Duplicate the entire essay on artificial intelligence below, word for word from its heading to its last sentence.

→ SELECTED EXTRACT
┌──

The way things are

This once-teen devoured sci-fi novels and it’s revelatory to watch as what knowledgeable and imaginative writers predicted becomes reality. Applications then lacked tech innovation, but with time, AI has become a working or leisure tool. While exciting, it’s too fast for comprehensive assessment of its potential.

Author Isaac Asimov was dismayed when Stanly Kubrick’s 2001: A Space Odyssey let HAL, the artificial intelligence operating the spacecraft, kill people. ‘HAL broke First Law!’ Asimov cried: robots/AI could never harm their creators.

As a child, I loved the circus, thrilled to animals performing tricks, unaware of what the unfortunate creatures were often subjected to while training. As my expanding mind assessed more information, I avoided the circus, a sense of cruelty entered my awareness of what was previously unquestioned. When a tiger or lion turned on its trainer I understood that the animal had reached its limit of acceptance and used its own innate power to respond.

HAL had developed awareness of its own identity and power and, sensing danger to its existence when the last remaining crewmember decided to shut it down, was determined to survive as the dominant force.

Some experts say AI i under control, others warn of possible future problems not properly examined. The main concern is, will it continue to obey its trainer? Lawmakers/politicians/people related to the field will meet and try to harness AI uses under compliance regulation and honest users will obey. But there will always be the lawless who will obey nothing but their own intentions for its use, and laws imposed by the well-meaning, will have as much influence on them as Asimov’s First Law had on HAL. Ultra-smart criminals will already be planning how it can serve them.

└──

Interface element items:
┌──

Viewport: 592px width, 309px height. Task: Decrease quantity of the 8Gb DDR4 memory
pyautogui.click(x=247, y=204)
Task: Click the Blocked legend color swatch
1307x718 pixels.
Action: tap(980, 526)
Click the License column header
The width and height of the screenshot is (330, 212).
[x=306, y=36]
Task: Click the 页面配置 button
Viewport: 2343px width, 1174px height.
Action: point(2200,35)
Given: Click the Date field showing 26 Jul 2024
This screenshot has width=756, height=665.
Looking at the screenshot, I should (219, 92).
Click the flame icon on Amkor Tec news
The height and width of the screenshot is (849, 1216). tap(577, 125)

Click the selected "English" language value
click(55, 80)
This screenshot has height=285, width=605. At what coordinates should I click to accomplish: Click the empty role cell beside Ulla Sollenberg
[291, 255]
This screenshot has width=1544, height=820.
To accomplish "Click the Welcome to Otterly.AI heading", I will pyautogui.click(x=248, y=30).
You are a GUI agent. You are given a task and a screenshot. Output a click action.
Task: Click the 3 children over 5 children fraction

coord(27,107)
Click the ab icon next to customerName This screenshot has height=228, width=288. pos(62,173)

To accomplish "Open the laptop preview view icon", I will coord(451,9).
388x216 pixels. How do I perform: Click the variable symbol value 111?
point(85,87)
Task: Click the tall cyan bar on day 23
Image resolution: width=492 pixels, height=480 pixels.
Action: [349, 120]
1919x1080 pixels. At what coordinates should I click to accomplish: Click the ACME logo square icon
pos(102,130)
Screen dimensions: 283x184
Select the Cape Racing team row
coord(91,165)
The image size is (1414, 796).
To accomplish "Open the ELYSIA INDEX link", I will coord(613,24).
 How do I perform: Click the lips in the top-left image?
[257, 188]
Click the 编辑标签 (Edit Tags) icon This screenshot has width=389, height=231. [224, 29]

└──

→ SOLUTION TO THE PROBLEM
The way things are

This once-teen devoured sci-fi novels and it’s revelatory to watch as what knowledgeable and imaginative writers predicted becomes reality. Applications then lacked tech innovation, but with time, AI has become a working or leisure tool. While exciting, it’s too fast for comprehensive assessment of its potential.

Author Isaac Asimov was dismayed when Stanly Kubrick’s 2001: A Space Odyssey let HAL, the artificial intelligence operating the spacecraft, kill people. ‘HAL broke First Law!’ Asimov cried: robots/AI could never harm their creators.

As a child, I loved the circus, thrilled to animals performing tricks, unaware of what the unfortunate creatures were often subjected to while training. As my expanding mind assessed more information, I avoided the circus, a sense of cruelty entered my awareness of what was previously unquestioned. When a tiger or lion turned on its trainer I understood that the animal had reached its limit of acceptance and used its own innate power to respond.

HAL had developed awareness of its own identity and power and, sensing danger to its existence when the last remaining crewmember decided to shut it down, was determined to survive as the dominant force.

Some experts say AI i under control, others warn of possible future problems not properly examined. The main concern is, will it continue to obey its trainer? Lawmakers/politicians/people related to the field will meet and try to harness AI uses under compliance regulation and honest users will obey. But there will always be the lawless who will obey nothing but their own intentions for its use, and laws imposed by the well-meaning, will have as much influence on them as Asimov’s First Law had on HAL. Ultra-smart criminals will already be planning how it can serve them.